Exercise aim :: Tally the lines in the records below that contain the word "screenshot". Reply with only that number.

Dataset entries ::

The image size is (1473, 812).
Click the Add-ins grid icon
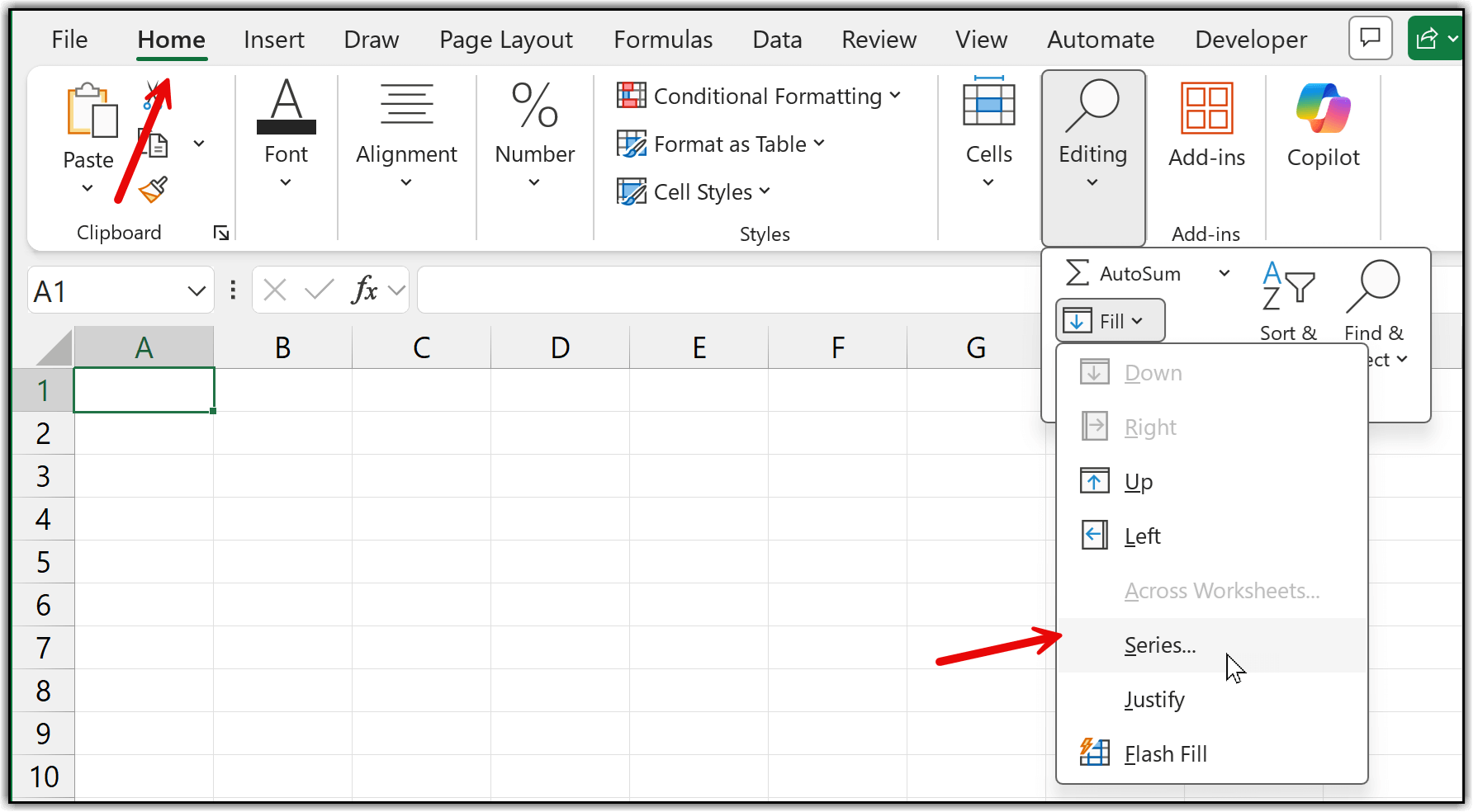pyautogui.click(x=1206, y=109)
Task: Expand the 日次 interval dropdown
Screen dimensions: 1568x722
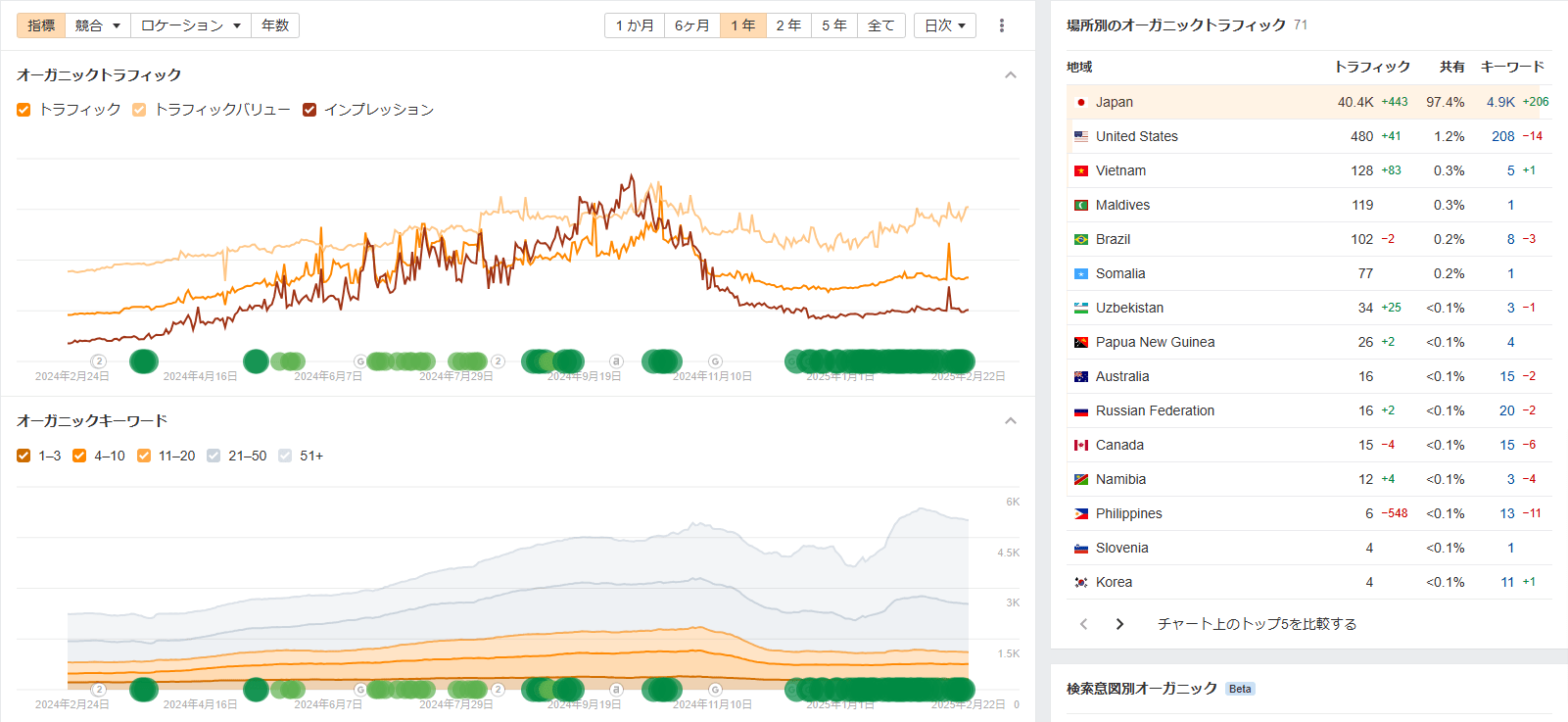Action: (x=944, y=25)
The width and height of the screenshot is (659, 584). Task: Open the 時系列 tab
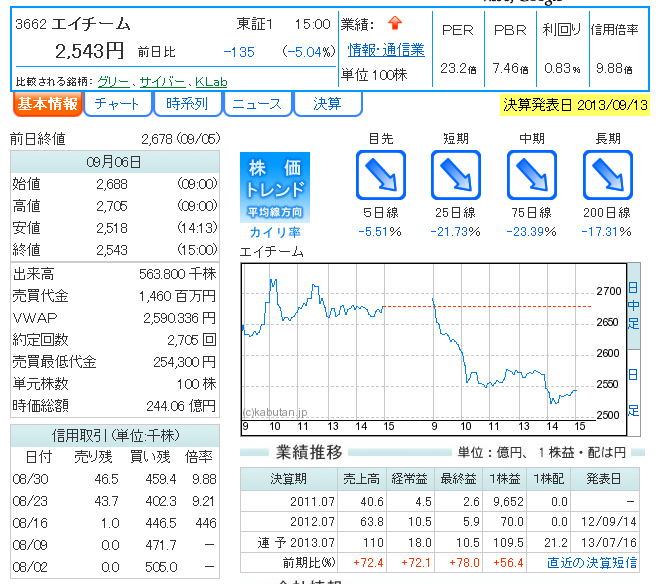(x=187, y=104)
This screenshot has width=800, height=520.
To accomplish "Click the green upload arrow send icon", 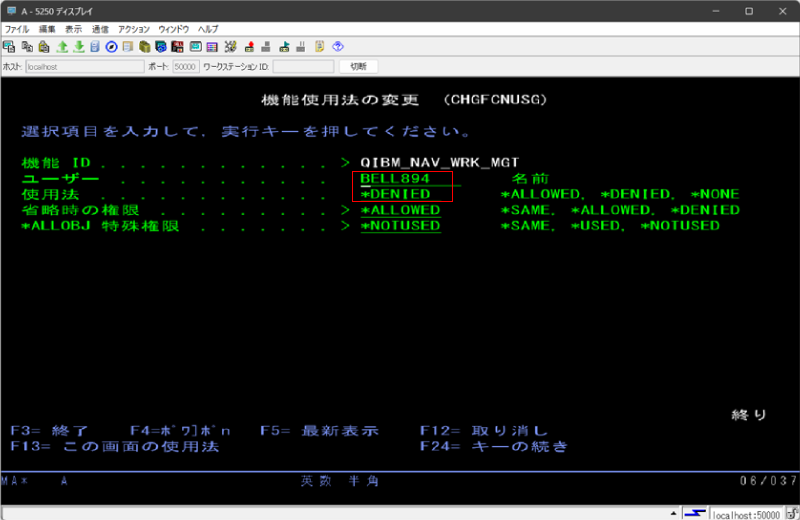I will (61, 46).
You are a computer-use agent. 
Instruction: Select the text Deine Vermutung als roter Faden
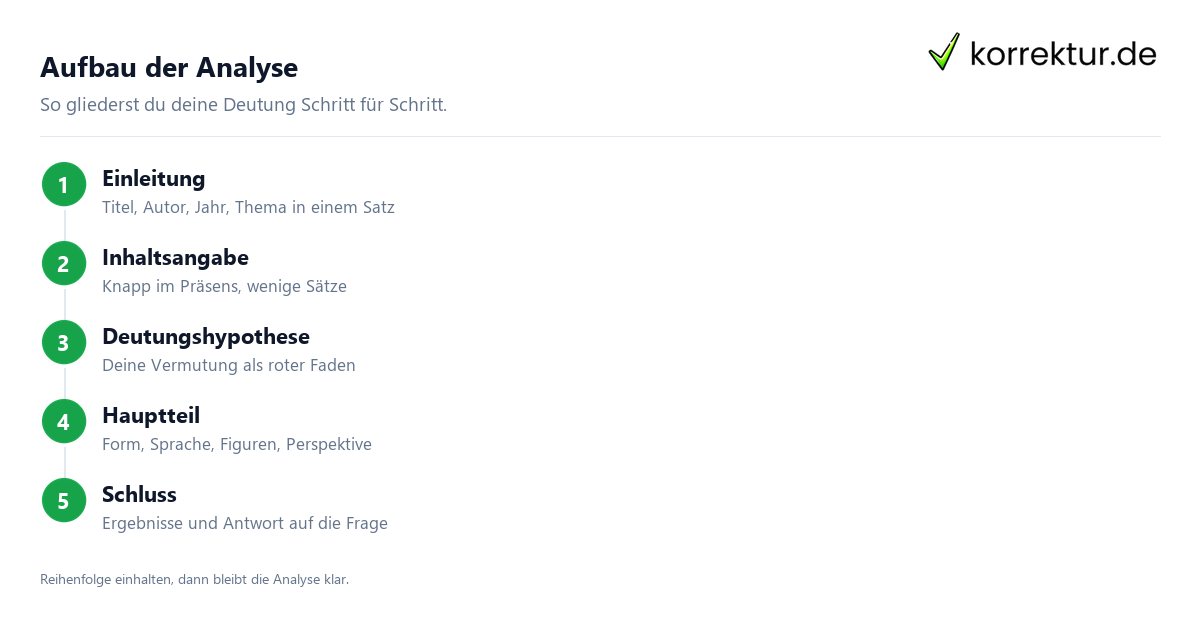[x=229, y=366]
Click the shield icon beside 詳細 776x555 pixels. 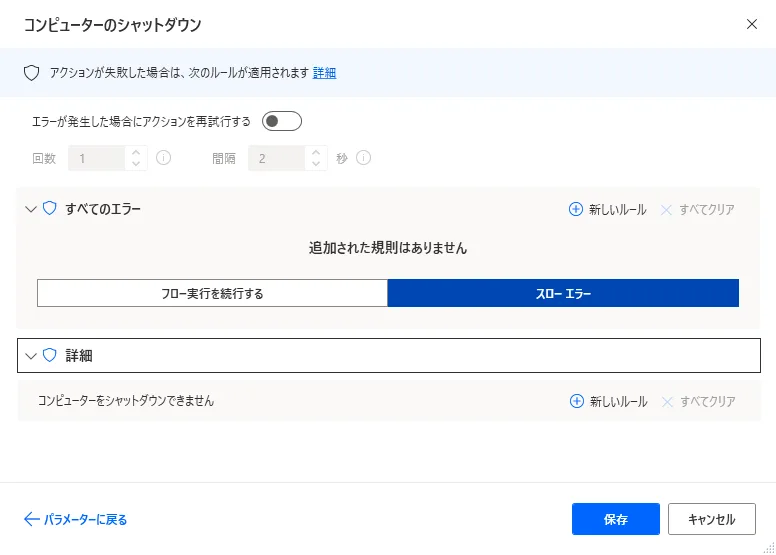coord(49,355)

Full answer :: 2